Die Befürworter des "Ja" argumentierten während der gesamten Kampagne mit der Notwendigkeit, die Verteidigung in Europa (und damit auch die Kriegsausgaben) nach dem Ausbruch des Krieges in der Ukraine zu erhöhen. Es gebe ein "vor und nach dem 24. Februar". Die Sozialdemokraten nannten als ersten Punkt ihrer Referendumskampagne die Notwendigkeit, "Europas Verteidigung gegen Putin zu stärken, weil Putins Angriff auf die Ukraine ein Angriff auf unsere Grundwerte und unsere Sicherheit ist".

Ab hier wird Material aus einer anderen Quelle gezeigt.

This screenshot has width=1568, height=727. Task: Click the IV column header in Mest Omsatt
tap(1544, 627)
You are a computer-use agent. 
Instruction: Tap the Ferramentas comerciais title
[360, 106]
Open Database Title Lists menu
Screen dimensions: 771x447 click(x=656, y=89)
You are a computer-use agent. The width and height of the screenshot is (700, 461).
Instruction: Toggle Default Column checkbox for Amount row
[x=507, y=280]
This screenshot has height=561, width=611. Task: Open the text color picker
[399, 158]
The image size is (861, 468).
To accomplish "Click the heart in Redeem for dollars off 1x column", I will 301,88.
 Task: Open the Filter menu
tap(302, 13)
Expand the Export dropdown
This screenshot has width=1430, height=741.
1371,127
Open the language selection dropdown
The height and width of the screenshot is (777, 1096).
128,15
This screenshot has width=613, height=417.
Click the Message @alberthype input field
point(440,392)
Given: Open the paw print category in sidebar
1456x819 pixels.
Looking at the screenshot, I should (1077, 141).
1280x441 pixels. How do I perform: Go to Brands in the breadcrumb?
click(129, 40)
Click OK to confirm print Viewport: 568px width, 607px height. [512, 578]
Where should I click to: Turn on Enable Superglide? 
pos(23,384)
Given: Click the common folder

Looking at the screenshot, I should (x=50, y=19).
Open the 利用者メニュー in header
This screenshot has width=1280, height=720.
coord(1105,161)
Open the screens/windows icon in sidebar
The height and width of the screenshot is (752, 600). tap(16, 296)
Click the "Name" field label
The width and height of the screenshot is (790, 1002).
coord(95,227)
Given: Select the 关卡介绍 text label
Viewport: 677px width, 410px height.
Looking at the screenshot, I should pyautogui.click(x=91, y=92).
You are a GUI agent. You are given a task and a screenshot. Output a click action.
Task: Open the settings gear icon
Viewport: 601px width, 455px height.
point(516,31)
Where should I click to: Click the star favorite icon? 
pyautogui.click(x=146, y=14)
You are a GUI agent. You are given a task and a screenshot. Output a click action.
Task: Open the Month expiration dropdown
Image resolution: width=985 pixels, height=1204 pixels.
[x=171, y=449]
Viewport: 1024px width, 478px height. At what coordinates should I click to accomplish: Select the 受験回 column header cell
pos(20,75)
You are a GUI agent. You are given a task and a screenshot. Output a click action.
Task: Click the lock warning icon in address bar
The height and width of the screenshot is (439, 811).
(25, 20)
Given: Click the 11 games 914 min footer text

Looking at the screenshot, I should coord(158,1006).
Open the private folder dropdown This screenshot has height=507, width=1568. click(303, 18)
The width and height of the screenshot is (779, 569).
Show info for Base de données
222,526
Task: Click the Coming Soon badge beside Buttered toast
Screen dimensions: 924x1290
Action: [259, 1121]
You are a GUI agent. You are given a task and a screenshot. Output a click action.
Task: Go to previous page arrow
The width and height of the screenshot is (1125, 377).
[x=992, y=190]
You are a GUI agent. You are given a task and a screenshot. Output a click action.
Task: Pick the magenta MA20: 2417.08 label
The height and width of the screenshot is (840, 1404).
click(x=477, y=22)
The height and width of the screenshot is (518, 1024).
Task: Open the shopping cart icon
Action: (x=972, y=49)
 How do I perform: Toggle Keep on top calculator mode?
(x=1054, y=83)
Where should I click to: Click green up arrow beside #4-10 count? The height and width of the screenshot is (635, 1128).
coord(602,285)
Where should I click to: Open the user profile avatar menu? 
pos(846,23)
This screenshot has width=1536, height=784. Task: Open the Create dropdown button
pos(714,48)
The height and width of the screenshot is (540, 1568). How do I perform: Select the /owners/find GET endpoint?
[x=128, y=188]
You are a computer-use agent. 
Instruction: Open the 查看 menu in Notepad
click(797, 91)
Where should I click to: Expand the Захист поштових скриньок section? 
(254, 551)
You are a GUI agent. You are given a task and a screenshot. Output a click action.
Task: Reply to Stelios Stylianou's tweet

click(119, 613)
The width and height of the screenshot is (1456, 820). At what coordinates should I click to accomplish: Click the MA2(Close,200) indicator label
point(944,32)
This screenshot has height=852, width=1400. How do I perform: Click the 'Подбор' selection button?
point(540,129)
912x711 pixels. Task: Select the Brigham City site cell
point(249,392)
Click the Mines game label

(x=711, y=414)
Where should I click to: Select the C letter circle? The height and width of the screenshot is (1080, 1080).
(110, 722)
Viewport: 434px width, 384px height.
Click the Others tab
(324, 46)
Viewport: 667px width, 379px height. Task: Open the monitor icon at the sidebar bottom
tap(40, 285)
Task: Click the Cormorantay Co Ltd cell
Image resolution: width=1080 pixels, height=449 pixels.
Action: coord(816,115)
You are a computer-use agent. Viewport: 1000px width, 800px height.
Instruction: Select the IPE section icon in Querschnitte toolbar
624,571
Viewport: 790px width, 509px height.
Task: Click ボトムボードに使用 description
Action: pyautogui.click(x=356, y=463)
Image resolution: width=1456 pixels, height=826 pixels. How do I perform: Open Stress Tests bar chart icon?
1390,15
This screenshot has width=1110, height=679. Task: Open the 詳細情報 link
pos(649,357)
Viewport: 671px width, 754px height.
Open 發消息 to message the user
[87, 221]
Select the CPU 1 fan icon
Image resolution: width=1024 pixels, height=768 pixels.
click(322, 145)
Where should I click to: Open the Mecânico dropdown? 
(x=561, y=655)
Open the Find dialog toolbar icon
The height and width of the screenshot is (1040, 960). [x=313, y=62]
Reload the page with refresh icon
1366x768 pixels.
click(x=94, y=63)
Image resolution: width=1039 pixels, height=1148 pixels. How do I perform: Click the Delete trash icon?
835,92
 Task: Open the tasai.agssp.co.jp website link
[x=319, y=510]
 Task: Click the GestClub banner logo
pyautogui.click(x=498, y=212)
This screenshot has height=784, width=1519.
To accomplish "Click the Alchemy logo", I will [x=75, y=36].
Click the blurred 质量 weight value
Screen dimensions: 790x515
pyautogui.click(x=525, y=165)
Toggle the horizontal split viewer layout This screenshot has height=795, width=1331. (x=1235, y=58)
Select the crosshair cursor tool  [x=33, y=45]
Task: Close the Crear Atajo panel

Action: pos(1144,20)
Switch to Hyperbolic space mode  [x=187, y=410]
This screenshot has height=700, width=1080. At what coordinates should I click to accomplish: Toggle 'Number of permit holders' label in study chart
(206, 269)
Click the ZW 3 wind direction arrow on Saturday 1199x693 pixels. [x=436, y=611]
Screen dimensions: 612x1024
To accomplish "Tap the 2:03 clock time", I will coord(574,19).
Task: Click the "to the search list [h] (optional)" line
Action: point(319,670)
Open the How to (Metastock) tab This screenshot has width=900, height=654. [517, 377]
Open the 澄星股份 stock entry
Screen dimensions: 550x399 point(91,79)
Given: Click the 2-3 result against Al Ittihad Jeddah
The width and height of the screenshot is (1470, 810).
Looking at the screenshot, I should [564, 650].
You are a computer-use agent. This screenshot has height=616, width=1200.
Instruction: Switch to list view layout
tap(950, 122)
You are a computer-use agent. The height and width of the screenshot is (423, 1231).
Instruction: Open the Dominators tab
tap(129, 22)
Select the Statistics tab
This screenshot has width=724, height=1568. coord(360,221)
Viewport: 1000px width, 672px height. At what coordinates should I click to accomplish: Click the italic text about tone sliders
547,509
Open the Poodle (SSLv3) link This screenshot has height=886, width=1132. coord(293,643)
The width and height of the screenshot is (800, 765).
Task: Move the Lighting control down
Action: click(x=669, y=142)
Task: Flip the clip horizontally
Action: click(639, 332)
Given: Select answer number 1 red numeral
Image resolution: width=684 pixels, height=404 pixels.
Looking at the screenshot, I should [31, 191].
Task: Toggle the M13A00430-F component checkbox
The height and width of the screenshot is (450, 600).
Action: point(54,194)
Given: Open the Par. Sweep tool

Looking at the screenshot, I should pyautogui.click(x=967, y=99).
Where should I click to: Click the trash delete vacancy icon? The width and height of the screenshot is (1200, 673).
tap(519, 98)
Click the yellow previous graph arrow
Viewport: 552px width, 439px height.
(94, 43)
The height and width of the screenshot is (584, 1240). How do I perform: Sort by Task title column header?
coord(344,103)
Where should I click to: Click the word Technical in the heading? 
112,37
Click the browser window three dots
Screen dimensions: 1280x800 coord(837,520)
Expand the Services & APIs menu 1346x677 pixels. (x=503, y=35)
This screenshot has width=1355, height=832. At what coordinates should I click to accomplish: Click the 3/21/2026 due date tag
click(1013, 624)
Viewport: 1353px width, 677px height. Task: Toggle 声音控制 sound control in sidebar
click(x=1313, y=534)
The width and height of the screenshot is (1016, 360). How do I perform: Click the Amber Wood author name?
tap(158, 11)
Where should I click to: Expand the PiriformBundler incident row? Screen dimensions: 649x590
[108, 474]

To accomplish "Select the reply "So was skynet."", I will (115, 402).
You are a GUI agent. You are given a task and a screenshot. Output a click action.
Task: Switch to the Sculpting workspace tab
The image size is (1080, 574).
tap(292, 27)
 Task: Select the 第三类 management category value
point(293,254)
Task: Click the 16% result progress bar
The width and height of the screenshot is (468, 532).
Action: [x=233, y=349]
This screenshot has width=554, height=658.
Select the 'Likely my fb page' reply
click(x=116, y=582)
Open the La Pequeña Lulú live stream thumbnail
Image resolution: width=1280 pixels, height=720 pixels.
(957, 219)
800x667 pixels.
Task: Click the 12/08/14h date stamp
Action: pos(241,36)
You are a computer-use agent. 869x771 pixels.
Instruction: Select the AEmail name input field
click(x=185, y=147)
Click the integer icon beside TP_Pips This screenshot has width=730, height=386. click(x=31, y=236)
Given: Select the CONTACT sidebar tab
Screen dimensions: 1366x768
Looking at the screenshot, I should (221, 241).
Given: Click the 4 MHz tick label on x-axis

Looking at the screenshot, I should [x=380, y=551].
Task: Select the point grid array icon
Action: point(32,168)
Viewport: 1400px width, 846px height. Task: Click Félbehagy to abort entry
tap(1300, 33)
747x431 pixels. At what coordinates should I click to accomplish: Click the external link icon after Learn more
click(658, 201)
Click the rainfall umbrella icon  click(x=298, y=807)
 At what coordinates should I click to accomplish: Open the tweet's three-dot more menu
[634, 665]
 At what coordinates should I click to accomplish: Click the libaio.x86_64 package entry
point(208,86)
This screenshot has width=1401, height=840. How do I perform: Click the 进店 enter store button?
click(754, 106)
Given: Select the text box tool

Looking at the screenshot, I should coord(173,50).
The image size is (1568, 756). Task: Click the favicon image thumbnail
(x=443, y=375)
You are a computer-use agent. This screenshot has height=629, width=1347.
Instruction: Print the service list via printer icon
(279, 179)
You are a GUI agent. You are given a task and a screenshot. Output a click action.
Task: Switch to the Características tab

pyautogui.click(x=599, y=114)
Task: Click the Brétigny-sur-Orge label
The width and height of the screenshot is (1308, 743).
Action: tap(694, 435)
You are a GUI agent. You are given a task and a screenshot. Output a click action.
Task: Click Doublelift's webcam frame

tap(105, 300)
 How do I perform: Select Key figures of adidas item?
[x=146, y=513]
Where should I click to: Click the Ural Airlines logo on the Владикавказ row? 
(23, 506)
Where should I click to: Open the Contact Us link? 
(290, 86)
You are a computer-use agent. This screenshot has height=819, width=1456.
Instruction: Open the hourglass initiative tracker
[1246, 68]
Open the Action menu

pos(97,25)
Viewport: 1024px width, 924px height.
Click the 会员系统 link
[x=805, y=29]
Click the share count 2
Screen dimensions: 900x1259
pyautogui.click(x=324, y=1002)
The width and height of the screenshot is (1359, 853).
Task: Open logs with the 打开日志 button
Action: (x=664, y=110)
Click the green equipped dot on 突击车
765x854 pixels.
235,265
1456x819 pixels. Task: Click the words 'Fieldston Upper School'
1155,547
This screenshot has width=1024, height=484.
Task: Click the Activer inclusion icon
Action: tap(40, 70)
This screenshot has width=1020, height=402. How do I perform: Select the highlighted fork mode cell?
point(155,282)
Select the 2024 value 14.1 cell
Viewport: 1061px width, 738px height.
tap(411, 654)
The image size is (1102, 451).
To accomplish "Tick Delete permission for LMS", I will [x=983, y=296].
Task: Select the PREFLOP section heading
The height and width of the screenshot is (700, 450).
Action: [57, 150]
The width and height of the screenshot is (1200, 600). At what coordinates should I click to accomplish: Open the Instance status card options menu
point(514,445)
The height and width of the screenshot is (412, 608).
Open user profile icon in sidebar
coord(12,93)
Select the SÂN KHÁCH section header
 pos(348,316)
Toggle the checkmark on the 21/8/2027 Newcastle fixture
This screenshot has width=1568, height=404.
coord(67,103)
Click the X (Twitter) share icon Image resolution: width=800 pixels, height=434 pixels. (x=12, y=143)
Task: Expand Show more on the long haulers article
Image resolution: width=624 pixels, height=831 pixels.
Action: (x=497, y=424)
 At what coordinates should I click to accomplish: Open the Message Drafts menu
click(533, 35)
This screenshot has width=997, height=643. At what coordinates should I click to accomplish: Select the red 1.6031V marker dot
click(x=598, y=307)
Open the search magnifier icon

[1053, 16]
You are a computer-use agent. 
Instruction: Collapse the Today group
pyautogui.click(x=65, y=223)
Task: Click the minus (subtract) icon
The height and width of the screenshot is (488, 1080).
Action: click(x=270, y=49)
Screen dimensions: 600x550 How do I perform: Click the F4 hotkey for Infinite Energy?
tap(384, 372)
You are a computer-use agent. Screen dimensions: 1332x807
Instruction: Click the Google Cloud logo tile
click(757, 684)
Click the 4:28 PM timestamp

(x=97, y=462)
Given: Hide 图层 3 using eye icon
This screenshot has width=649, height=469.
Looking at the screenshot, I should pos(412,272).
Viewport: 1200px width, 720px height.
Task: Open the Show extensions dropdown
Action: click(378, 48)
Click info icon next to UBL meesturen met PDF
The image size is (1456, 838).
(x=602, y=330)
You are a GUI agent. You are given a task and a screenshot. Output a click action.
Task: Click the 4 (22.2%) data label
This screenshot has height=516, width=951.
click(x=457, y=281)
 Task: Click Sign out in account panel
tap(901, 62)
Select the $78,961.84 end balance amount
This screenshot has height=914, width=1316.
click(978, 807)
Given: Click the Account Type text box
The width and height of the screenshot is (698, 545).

Das gestrige Referendum, bei dem das "Ja" mit einer deutlichen Zweidrittel-Mehrheit gewann, stellte eine Kehrtwende der dänischen Öffentlichkeit und Politik zugunsten der Europäischen Union dar. Finnland und Schweden sind nicht die einzigen skandinavischen Staaten, die mit ihren NATO-Beitrittsanträgen sicherheitspolitische Konsequenzen aus dem russischen Krieg in der Ukraine gezogen haben. Offensichtlich hat es auch in Dänemark mit dem Überfall Russlands auf die Ukraine eine "Zeitenwende" gegeben.